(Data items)
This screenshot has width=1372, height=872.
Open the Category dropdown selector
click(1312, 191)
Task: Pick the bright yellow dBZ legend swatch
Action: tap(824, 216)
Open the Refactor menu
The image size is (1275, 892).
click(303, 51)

● **Task requirements**:
Each line above is to be set down again verbatim.

● **Your response**:
This screenshot has width=1372, height=872.
Open the Category dropdown selector
click(1312, 191)
Task: Pick the bright yellow dBZ legend swatch
Action: tap(824, 216)
Open the Refactor menu
The image size is (1275, 892).
click(303, 51)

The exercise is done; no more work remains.